Я накрыл лицо руками и слегка засмеялся:
– Телефон, Самми, не теплофон. Мистер Смит неправильно нас понял.
– Самми? Почему ты так назвал меня?
– Этот идиот, Фриц, назвал тебя так. И я подумал, что это звучит очень мило, – (Боже мой, зачем я это ляпнул?). – Но, если тебе не нравится, я могу не называть тебя так.
– Нет. Пусть будет так, – она немного помолчала, а затем вновь сменила тему. – Значит, телефон. Это правда, что ему можно задать любой вопрос, и он ответит?
– Да. Но телефоны, в основном, нужны для того, чтобы общаться с другими людьми на расстоянии. Например, если ты здесь, а я, скажем, у той часовой башни.
– Здорово. А что он может ещё?
– Ну, он может сделать фотографию, – Саманта выжидающе смотрела на меня. – Только не говори, что ты не знаешь, что это такое.
– Не знаю. И вообще, тебе не отвертеться от меня, Моисей, или как там тебя. Ах, да, Хьюберт Фостер. Раз уж начал рассказывать, то давай объясняй.
– Но ведь у твоего отца есть твоя фотография!
– Портрет?
– Да-да, портрет.
Саманта широко раскрыла глаза.
– Так телефон умеет рисовать портреты?
В этот момент мне резко захотелось удариться головой обо что-нибудь тяжёлое. Говорила мне мама, чтобы я учил историю. Выходит, это была вовсе не фотография, а чёртов чёрно-белый портрет, нарисованный простыми красками.
– Я совершенно потерялся во временных рамках, – объяснил я. – Это будет очень трудно объяснить. Но обещаю, я сделаю твою фотографию. И не одну.
– Хорошо, – она хихикнула. – Ты выглядишь забавно, когда задумываешься.
Мне хотелось сказать ей, что она всегда выглядит просто прекрасно, но я сделал вид, что пропустил мимо ушей её реплику.
– А почему портрет чёрно-белый? Разве их не рисуют цветными?
– О, просто этот мастер всегда рисует лишь в чёрно-белой палитре. Но я не думаю, что это минус, поскольку портреты выходят очень реалистичными.
– Да уж, это я заметил.
Пройдя несколько минут в полной тишине, я наконец не выдержал и спросил:
– Как ты познакомилась с Фрицем?
– Разве это важно?
– Мне просто интересно, – отвертелся я. – Да и вообще, я ведь отвечал на твои вопросы.
– На самом деле, – начала она. – Это произошло совершенно случайно. Я шла к мистеру Фленку, помощнику отца, чтобы передать ему кое-какую информацию, и тут из-за поворота вылетел он со своей каретой.
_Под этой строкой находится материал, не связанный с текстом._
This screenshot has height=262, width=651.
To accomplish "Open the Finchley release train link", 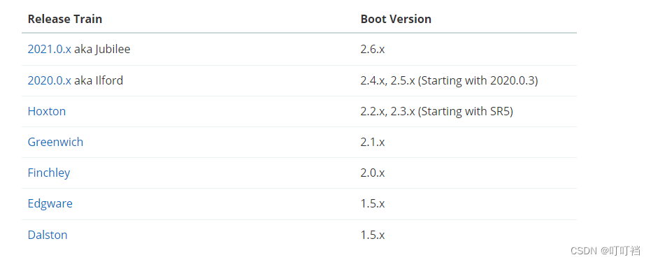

Представляешь, его лошадь чуть не затоптала меня. Я решила вправить ему мозги и объяснить, что по этой улице запрещено проезжать на каретах, и это было моей главной ошибкой.
– О-нет.
– О-да. И тут я познала все прелести, – она сделала воздушные кавычки. – Общения с Фрицем. Каким-то волшебным образом он разузнал, где я живу и заявился к нам на чай без приглашения. Тогда на его удочку попался и отец. А теперь, как видишь, он готов всему миру поведать о том, что я – дочь безумного учёного.
Я почесал затылок:
– А у него всё в порядке с головой? В плане, он обращался в лазарет? Может быть у него серьёзное заболевание.
– Ага, называется синдром сарафанного радио.
Выйдя на пустырь, я заметил, что вдалеке виднелась та самая чёрная мельница.
– Почти пришли, – объявила она.
– Вижу.
Миновав, заросшее травой поле, мы оказались у нашей цели.
– Ни души, – прошептала Саманта.
– Это хорошо, – тоже шёпотом, ответил я. – Значит, нам никто не помешает. А почему мы говорим шёпотом?